Oldfart and Mattman944 give very similar answers involving complex diode networks. If brightness variation is acceptable a simple diode ladder is sufficient. Red LED's typically have 2V voltage drop and diodes typically have 0.6V voltage drop, so the combined effect of the diode voltage drops in a ladder is can be significant.
With a 9V battery and the switch in position 9, the current limiting resistor for LED 9 will see 9-2=7V and the current limiting resistor for LED 1 will see 9-2-(0.6*8)=2.2V, which will lead to a more than threefold difference in current through the LEDs if the current limiting resistors are of the same value.

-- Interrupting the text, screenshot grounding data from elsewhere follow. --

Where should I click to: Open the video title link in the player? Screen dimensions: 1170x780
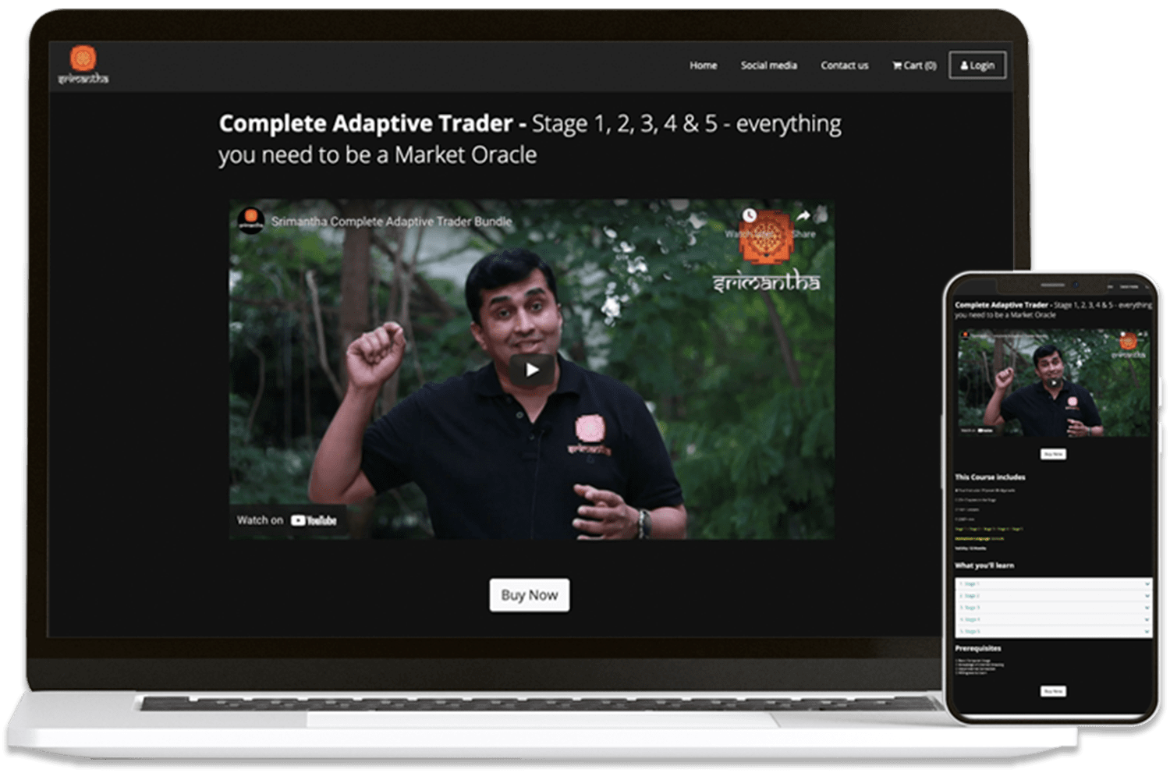[x=391, y=222]
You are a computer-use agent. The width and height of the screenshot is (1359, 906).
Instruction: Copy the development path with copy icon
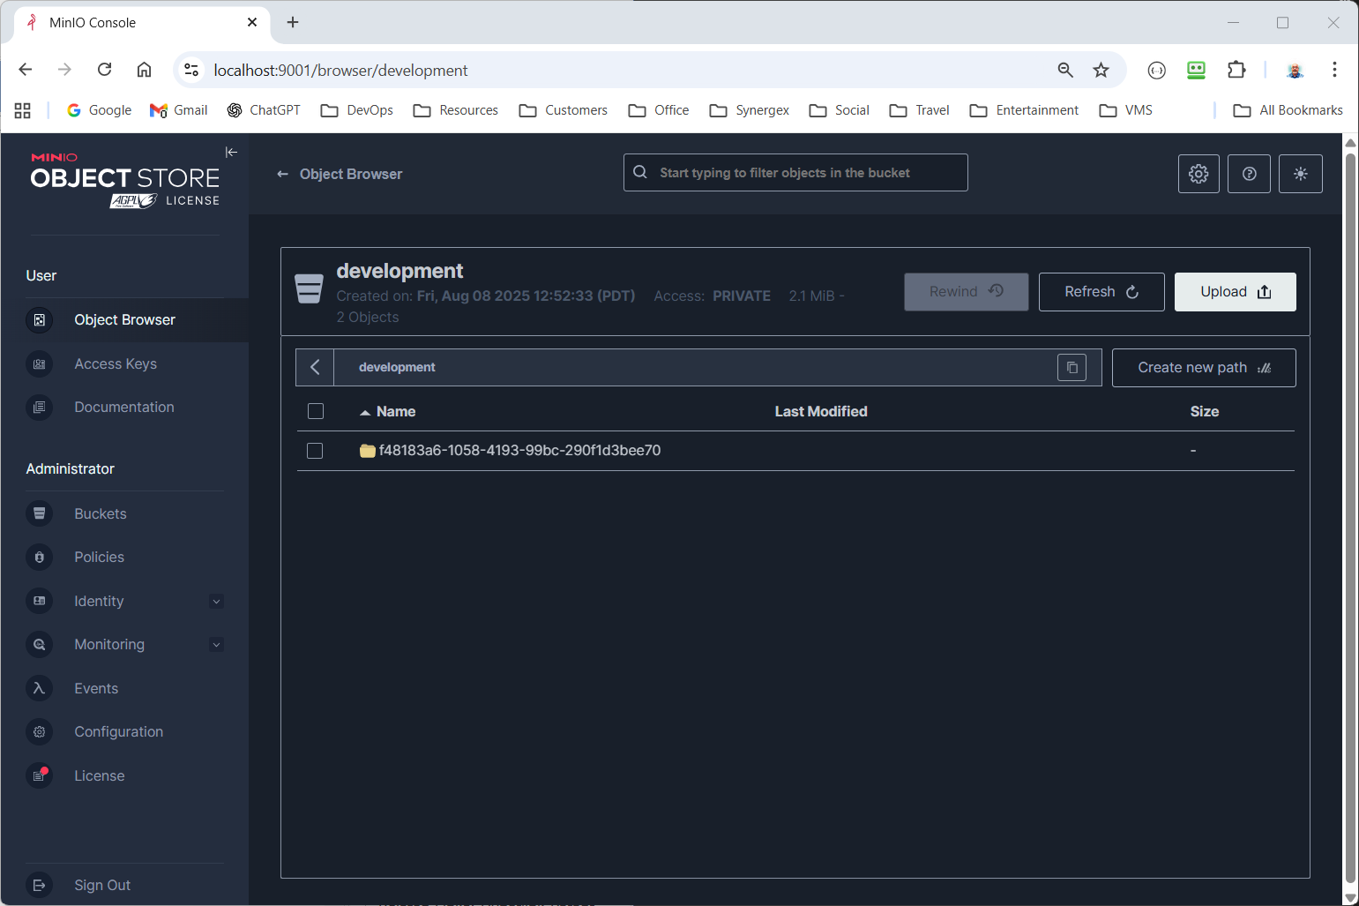click(1072, 368)
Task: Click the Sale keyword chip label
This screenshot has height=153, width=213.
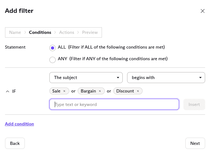Action: tap(56, 91)
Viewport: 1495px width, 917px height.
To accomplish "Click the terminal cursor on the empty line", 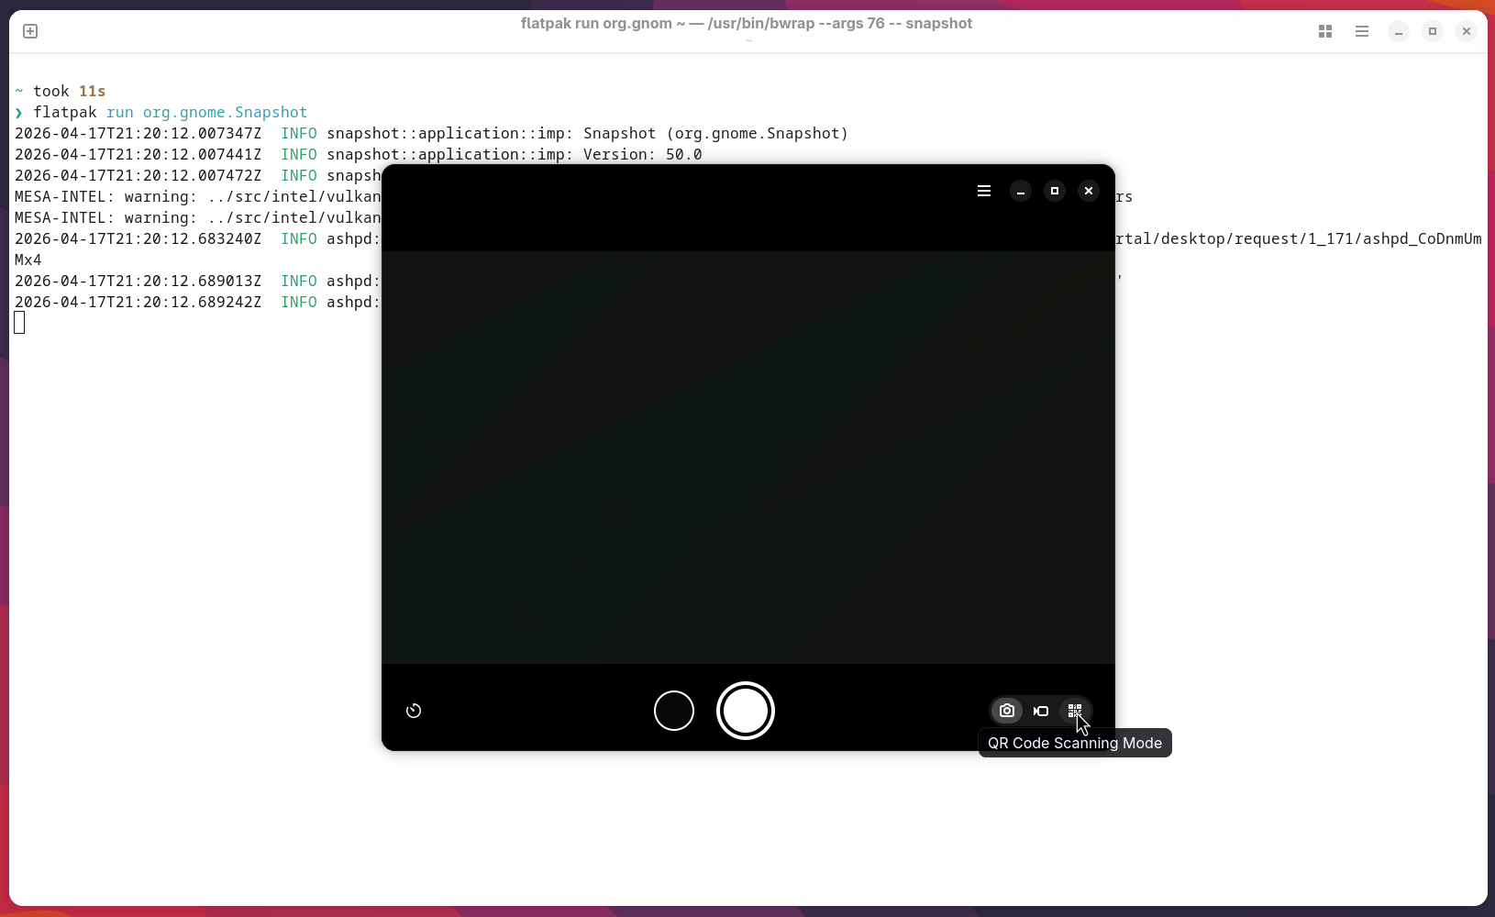I will click(19, 323).
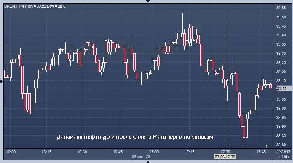
Task: Click the left-edge panel arrow
Action: 2,81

If you insist on equal brightness it would be necessary to include all the diodes recommended by Oldfart and Mattman944, but with only a few extra diodes you can mitigate the variation in brightness to hopefully imperceptible levels. By adding three more diodes at the left as in the drawing above, we ensure that with the switch in position 9, LED 5 sees the same voltage as LED 8. The actual voltages across the current limiting resistors are as below. Note that an additional diode between LED's 5 and 2 (not considered in the table below) would improve the circuit further.
LED Voltage across current limiting resistor
8 7-0.6 =6.4
7 7-0.6*2 =5.8
6 7-0.6*3 =5.2
5 7-0.6 =6.4
4 7-0.6*2 =5.8
3 7-0.6*3 =5.2
2 7-0.6*4 =4.6
1 7-0.6*5 =4
Another way of balancing the brightnesses is to install diodes in the lines to some LED's to deliberately increase the voltage drop. In the drawing above an additional diode is inserted into the line from switch contact 1 to LED 1, so that LED 1 sees the same voltage regardless of whether the switch is in position 1 or 2. The current limiting resistor for LED 1 can then be a smaller value than the others in order to balance the brightness of this LED with the others.
These are just ideas - for this type of project the best balance of even brightness versus complexity may be best found by experimentation.